## Do this
Arrange the lines below as a numbered list, skipping any blank lines. Leave the pictures out of your answer.

(Data on locating visible targets)
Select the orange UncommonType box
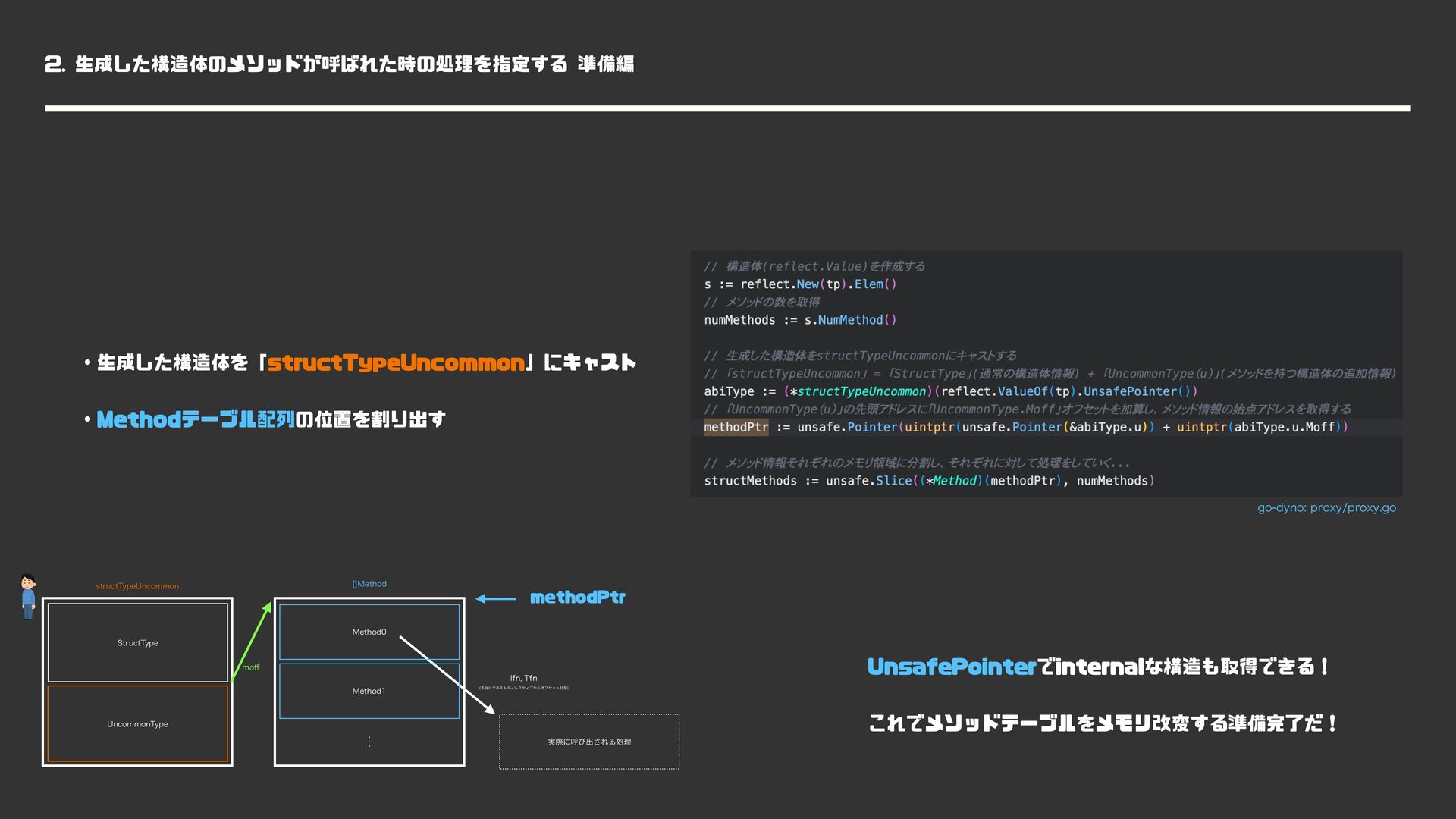This screenshot has height=819, width=1456. [x=138, y=723]
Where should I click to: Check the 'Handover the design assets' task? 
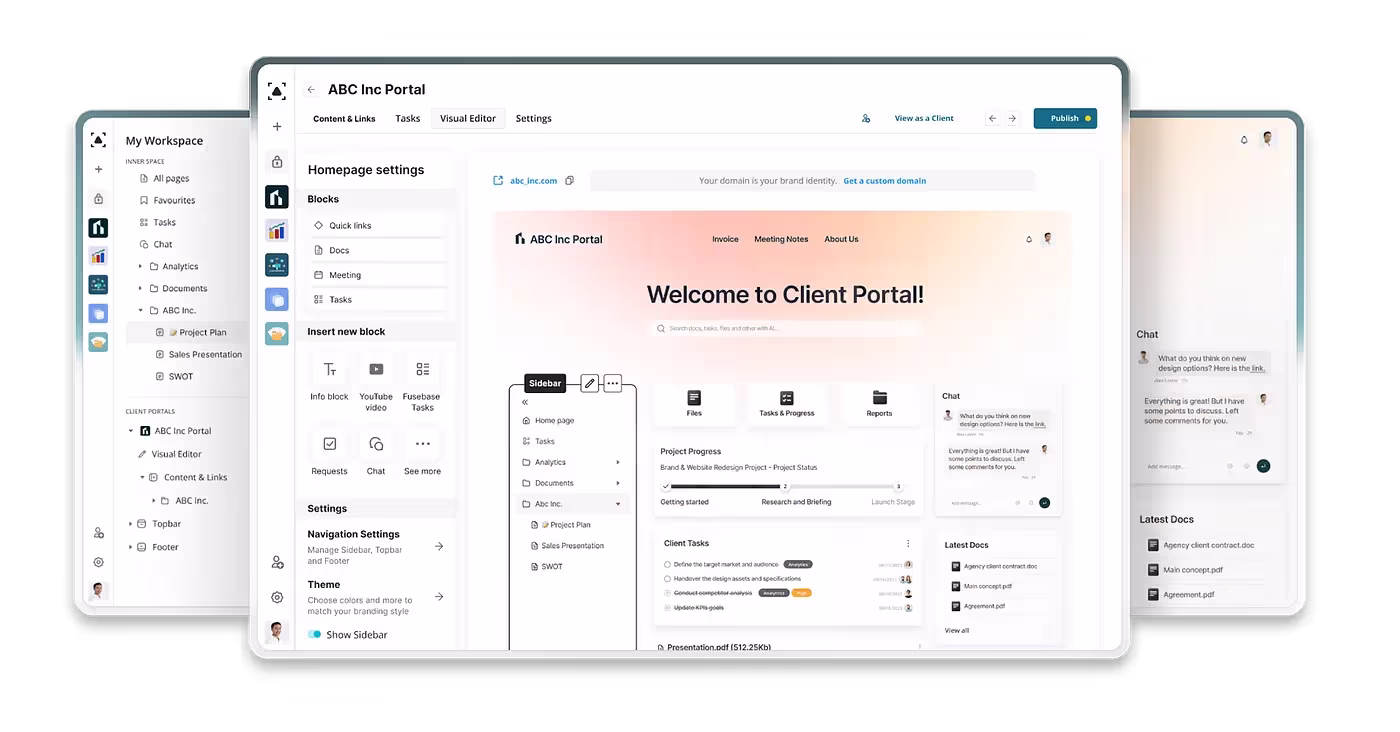pyautogui.click(x=667, y=579)
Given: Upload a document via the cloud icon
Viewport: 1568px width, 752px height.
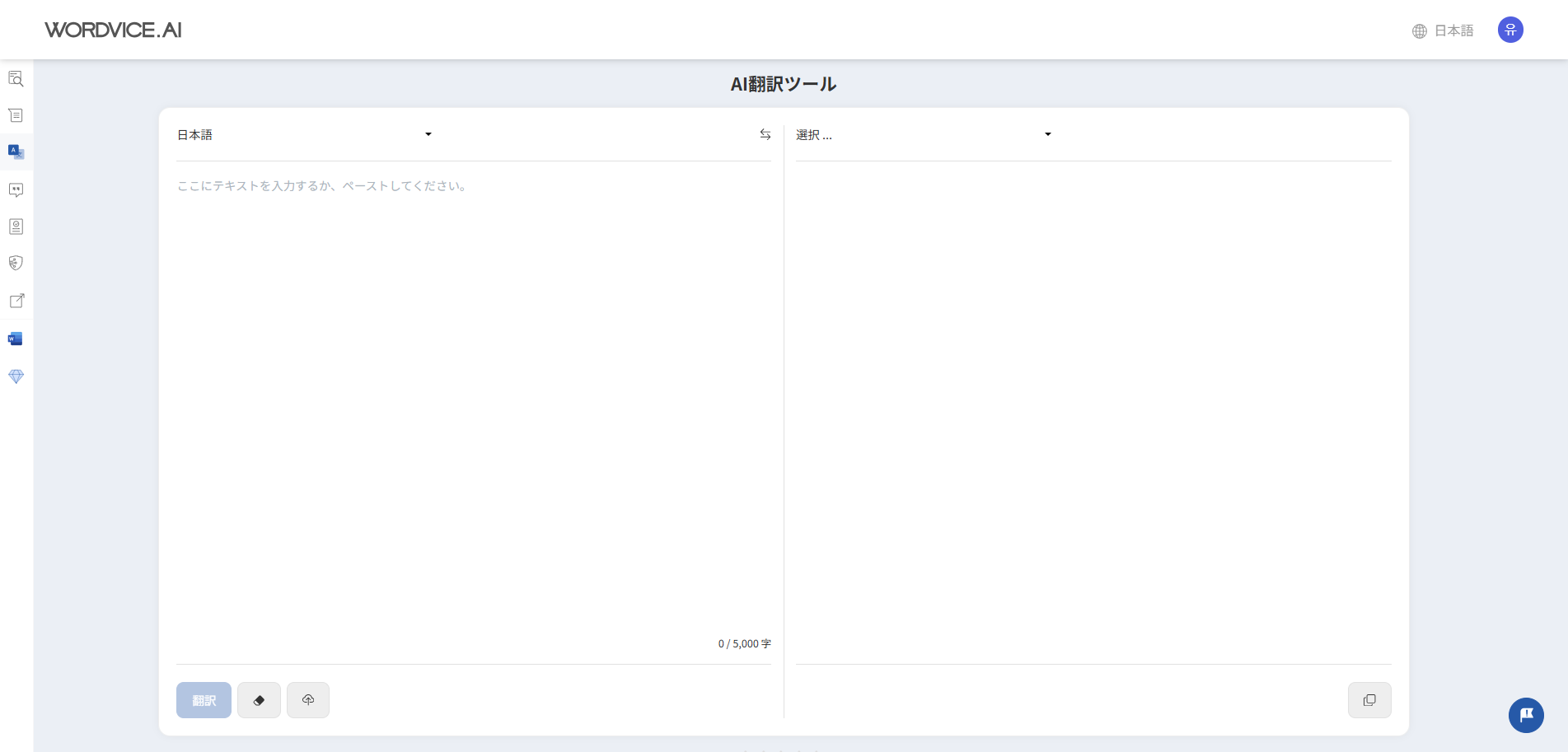Looking at the screenshot, I should [308, 699].
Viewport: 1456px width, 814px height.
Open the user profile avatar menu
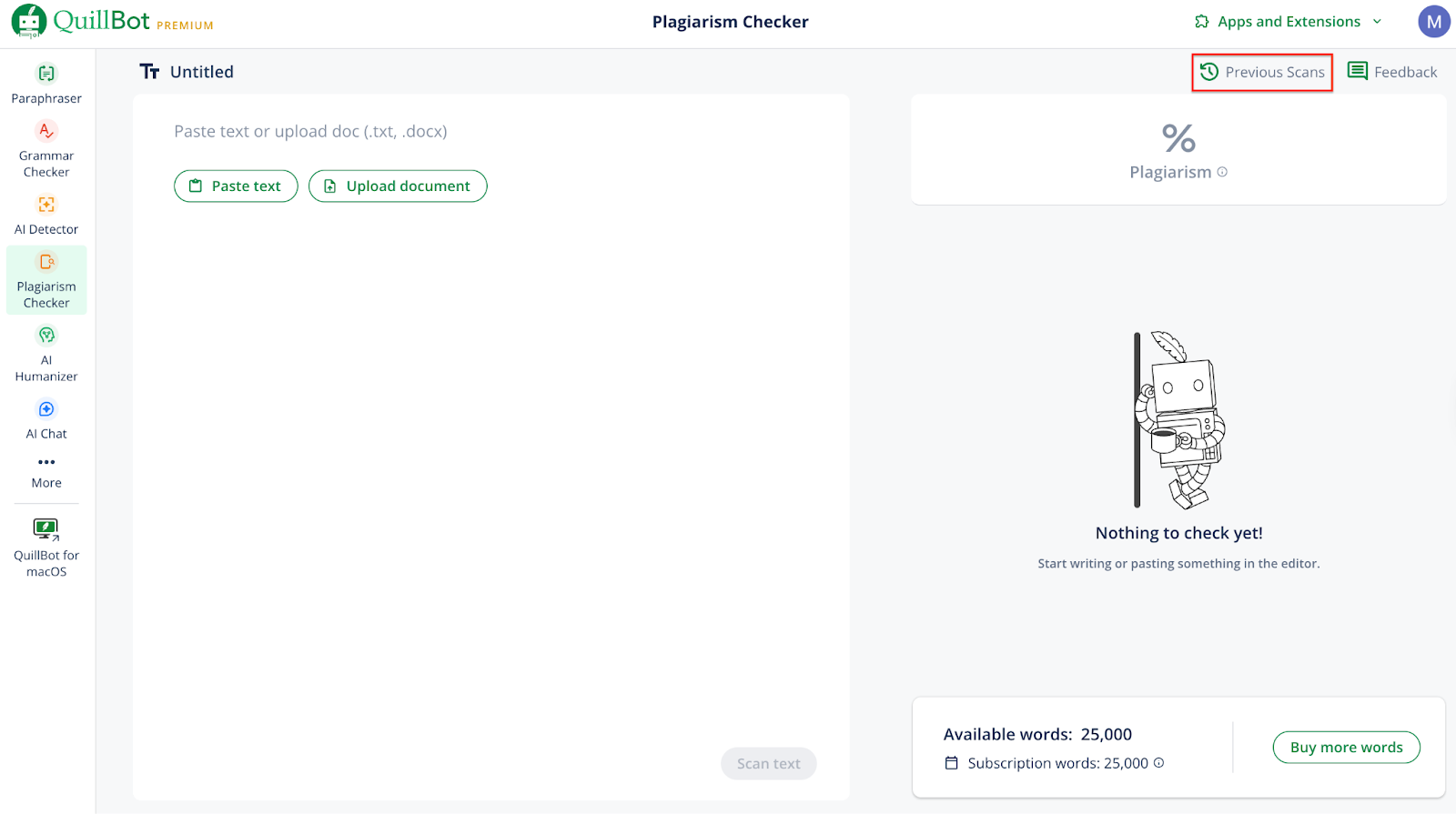point(1433,22)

## Reply
1. Select the orange UncommonType box
2. This screenshot has height=819, width=1456. [x=138, y=723]
3. Where should I click to: Check the 'Handover the design assets' task? 
4. pyautogui.click(x=667, y=579)
5. Given: Upload a document via the cloud icon
6. Viewport: 1568px width, 752px height.
7. Looking at the screenshot, I should [308, 699].
8. Viewport: 1456px width, 814px height.
9. Open the user profile avatar menu
10. point(1433,22)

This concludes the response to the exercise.